Alum Profile: Diana Filar, English
October 6, 2022
Anna Valcour | Graduate School of Arts and Sciences
Diana Filar ’21 currently works as an Assistant Professor of English at the United States Merchant Marine Academy. Previously, she worked as the Department Administrator in the Dean of Arts and Sciences office at Brandeis. During her graduate studies in the English department, Diana was awarded a Connected PhD grant to fund her work at the International Institute of New England (an immigrant and refugee nonprofit) where she worked with the grant writing and research team. She gave a Connected PhD interview at the time; we're catching up with her now to get additional perspective.
What skills did you learn from the Connected PhD that you use in your current role?
I think the biggest aspect was teamwork. During my Connected PhD internship, our team actively wrote grants together; we were individually responsible for separate parts, and then I would look over the proposal for continuity and write a summatory overview. It was a very collaborative effort – as opposed to my doctoral work, which was primarily solitary or a one-on-one mentorship with my advisor. The other skill I learned was deadline orientation. When I was working there, it was the summer of 2020, so there were a lot of grants that just came up. Because it was a refugee organization, we were responding to specific needs within the community, like funding underprivileged people affected by Covid or funding workers in specific industries. It was a fast-paced ‘get up and go’ style that combined working with a team and working with deadlines. While graduate programs generally have more flexibility with deadlines, my experience with IINE did not. You had to delegate quickly. Another thing that was a direct crossover was a documentation and organization project that I worked on at IINE. I sorted out and renamed a lot of files so things would be more easily accessible and uniform. Turns out, we needed that at my current job, too, and so I could really transfer those skills!

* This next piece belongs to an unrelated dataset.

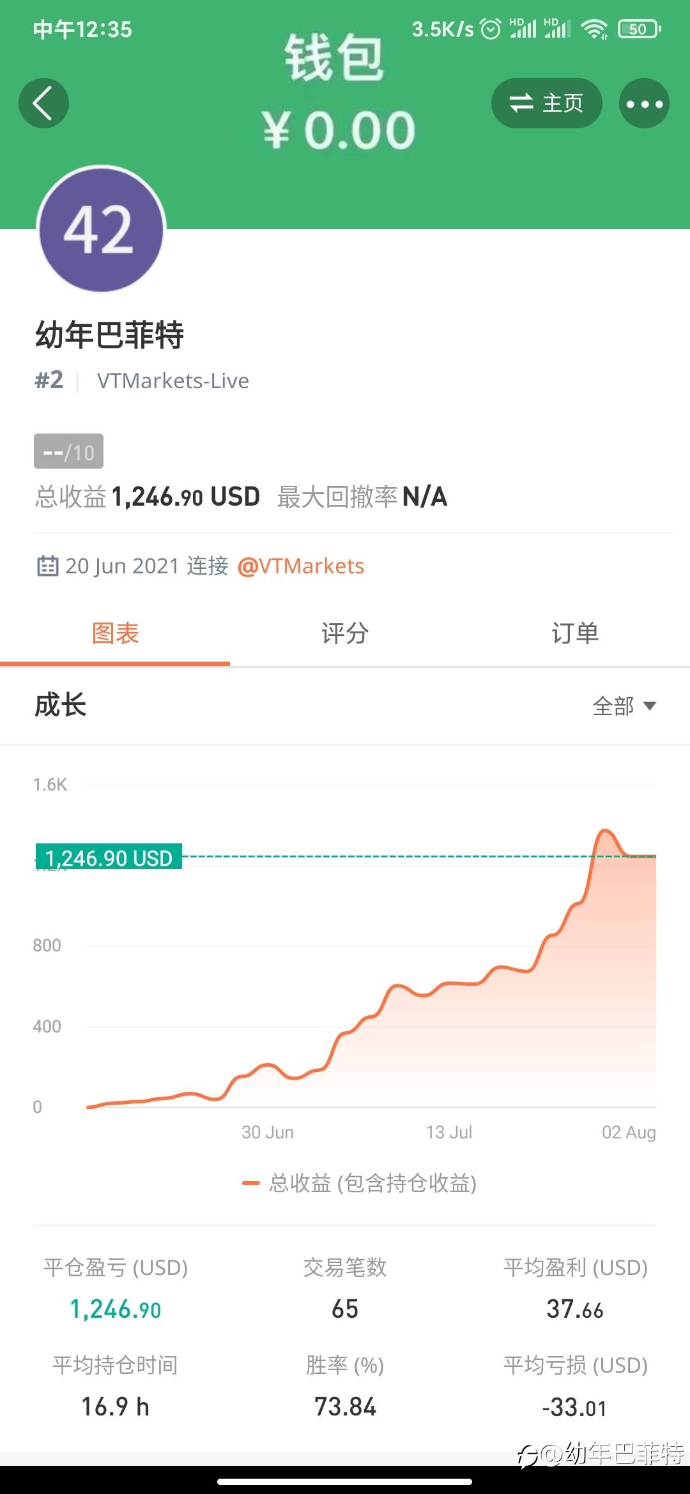Screen dimensions: 690x1494
Task: Tap the 平仓盈亏 value 1,246.90
Action: (115, 1309)
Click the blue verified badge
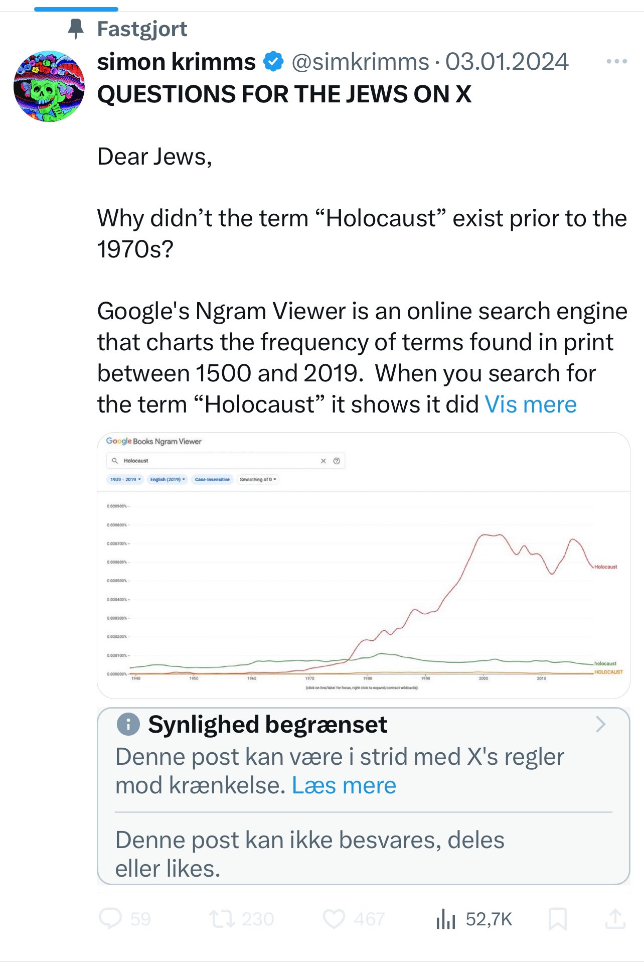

How did your past experience with IINE inspire you to pursue work outside of academia?
After graduation, I applied to nonprofit-based roles and administrative roles. I had experience in grant writing, documentation, and administrative work. Even before the Connected PhD I did a lot of administrative work, and I think my Connected PhD experience at IINE just shored that up as a potential avenue. It opened possibilities in that sector.
Looking back, what was your favorite part of this experience?

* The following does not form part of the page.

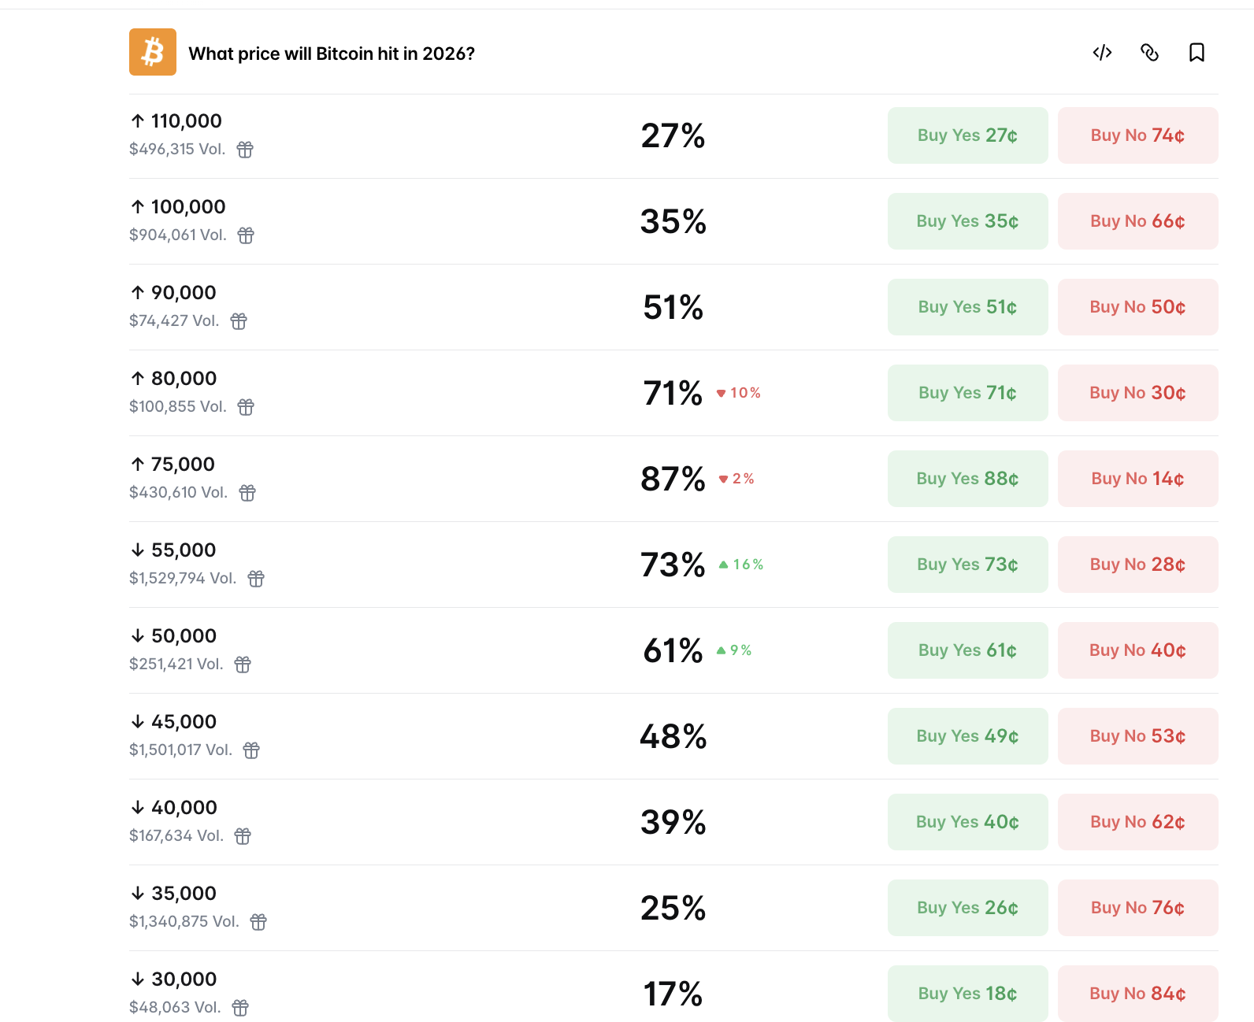
Task: Click gift icon for 100,000 row
Action: pyautogui.click(x=246, y=235)
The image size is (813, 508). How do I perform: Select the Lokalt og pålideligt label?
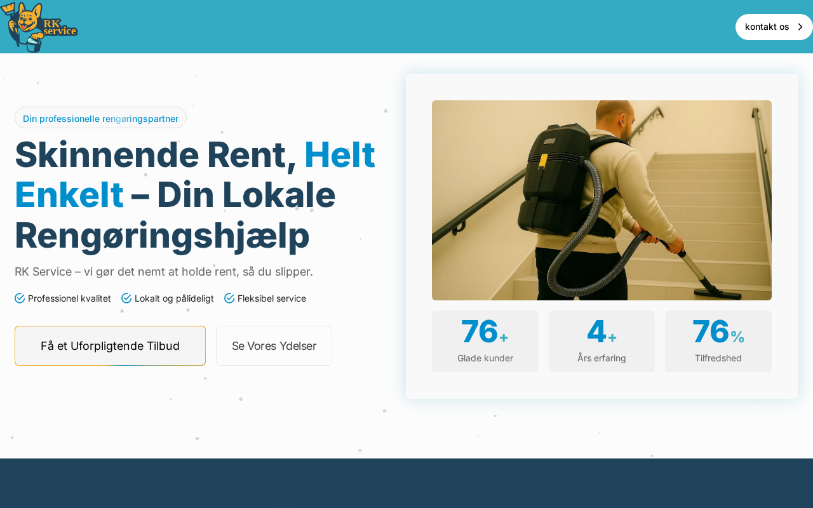click(174, 298)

I think the best part of any job is the people you meet, and the connections you keep. I made a couple of very good friends and had several close working relationships. One of the people I worked with and befriended had gotten her PhD in Religious Studies. It was very reassuring to find people with PhDs in all kinds of industries, not just academia. She became a close friend and mentor. During the pandemic, people were grasping for connection. One of the higher ups lived around the corner from me, so we went on Covid walks together. The Connected PhD opened my horizons regarding networking and forging connections through work. So, when down the line I needed a reference, I could call on those individuals – and did.
What advice do you have for current students as they propose Connected PhD projects? And what advice do you have for them moving forward once they’ve completed their projects and/or graduate?

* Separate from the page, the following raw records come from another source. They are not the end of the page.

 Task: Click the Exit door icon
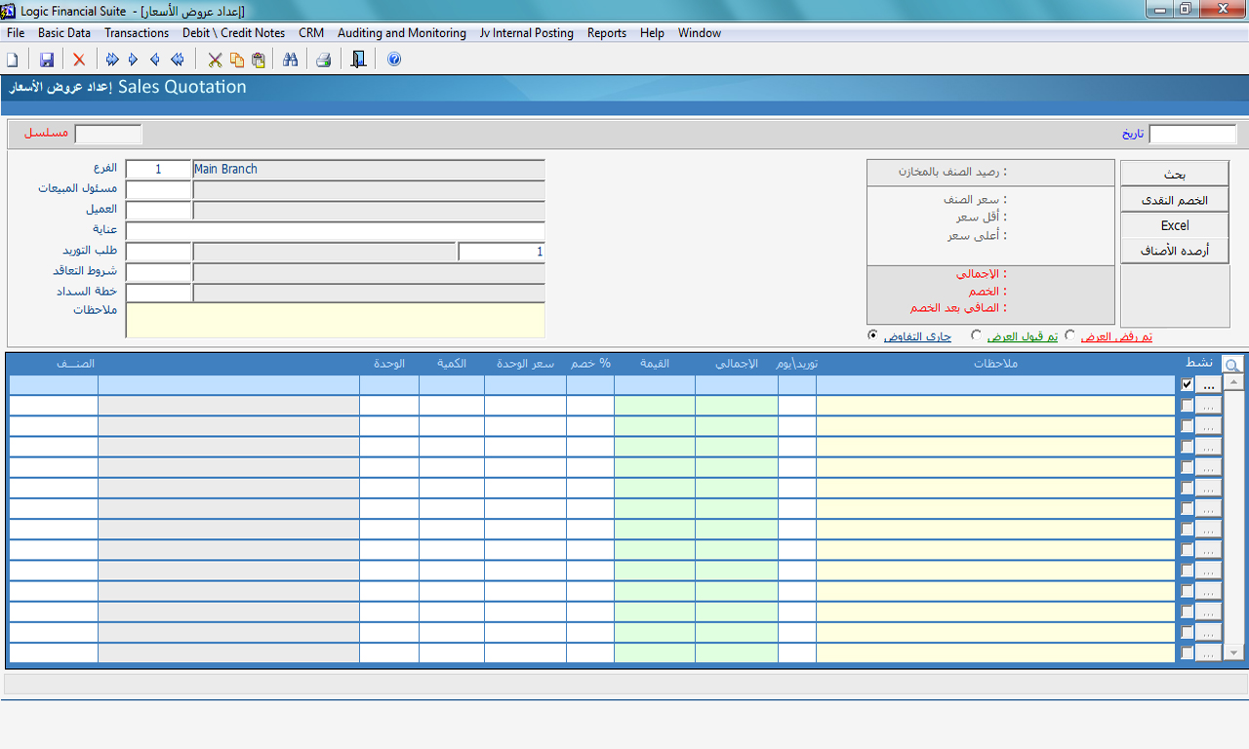tap(358, 60)
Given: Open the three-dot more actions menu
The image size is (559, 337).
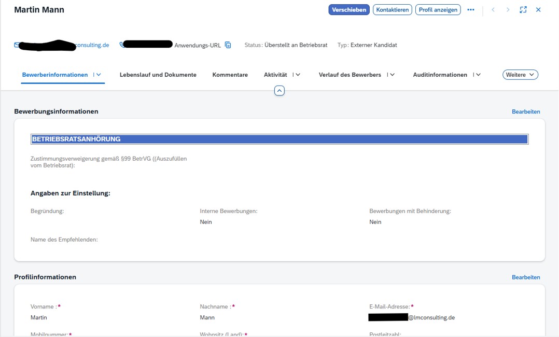Looking at the screenshot, I should 470,10.
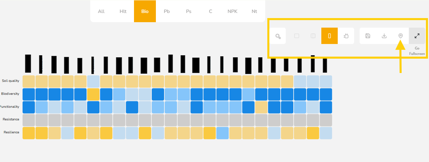Click the only yellow cell in Biodiversity row
Viewport: 429px width, 162px height.
93,94
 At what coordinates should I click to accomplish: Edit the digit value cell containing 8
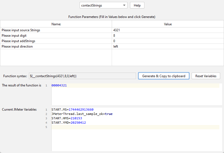(167, 36)
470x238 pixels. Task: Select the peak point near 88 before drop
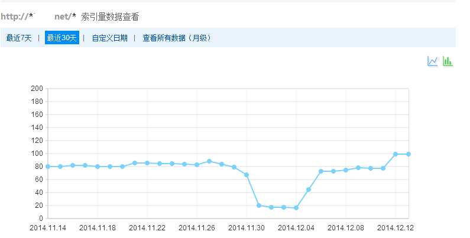(x=209, y=161)
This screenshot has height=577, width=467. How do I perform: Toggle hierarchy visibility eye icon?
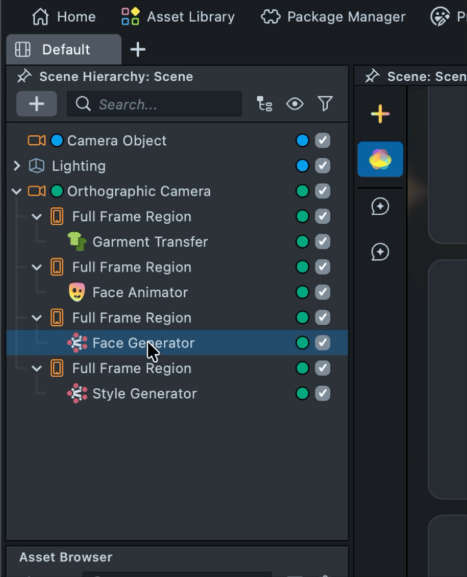pyautogui.click(x=295, y=104)
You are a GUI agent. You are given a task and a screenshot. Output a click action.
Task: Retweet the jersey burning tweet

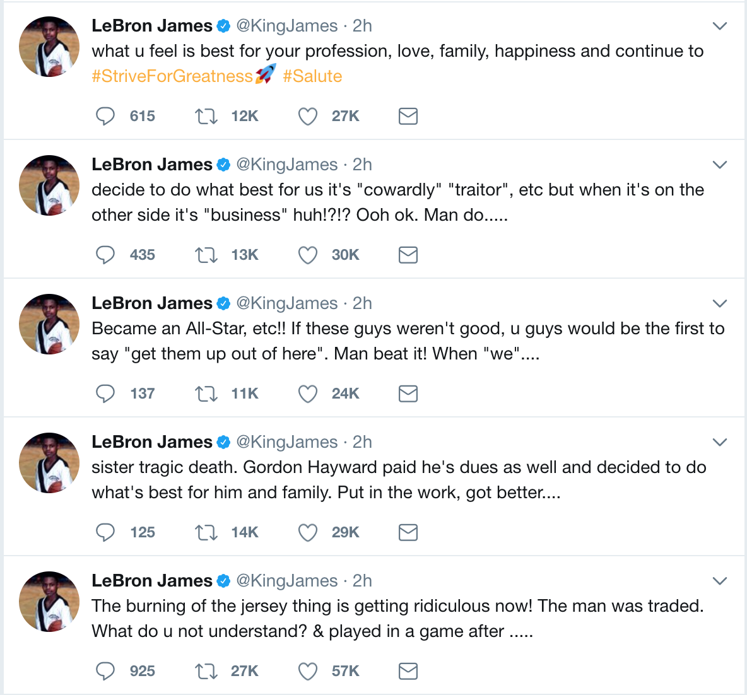tap(206, 671)
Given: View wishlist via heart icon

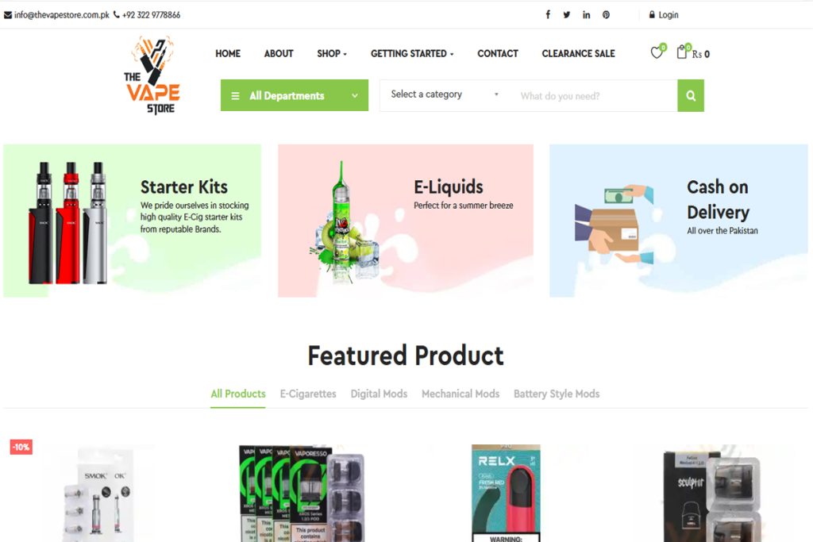Looking at the screenshot, I should [657, 52].
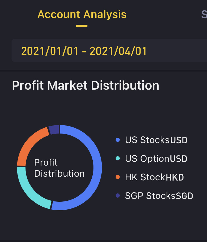The image size is (207, 242).
Task: Click the blue US Stocks legend dot
Action: tap(118, 140)
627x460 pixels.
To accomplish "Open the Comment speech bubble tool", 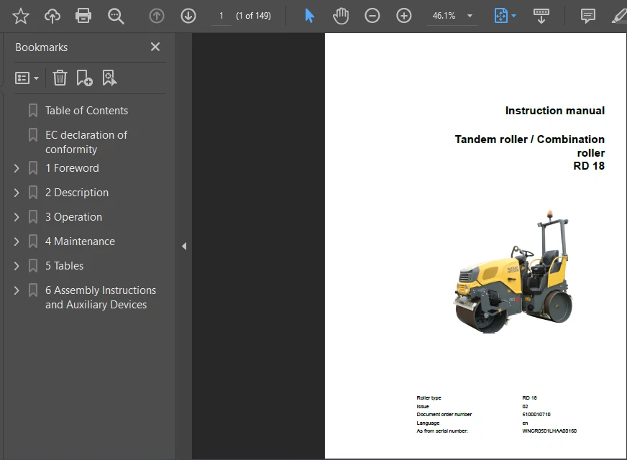I will (587, 15).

People after me have used the Connected PhD to gain skills at Brandeis, which I think is super valuable; however, if they can use it to get out of Brandeis, the possibility for network building is great. My internship with IINE really worked out because it was also tied into my research in immigrant literature. It took my studies from the theoretical realm into the practical realm. Also, I have a desire to make an impact beyond teaching diverse literature to students. Find that part of your research that you are passionate about and consider how you can utilize those skills and knowledges in various other industries. Now, I’m not encouraging everyone to turn everything they like into a job, but if you have another interest that you want to pursue or can imagine ‘oh in another life I would have been x,’ then consider how you may be able to leverage it.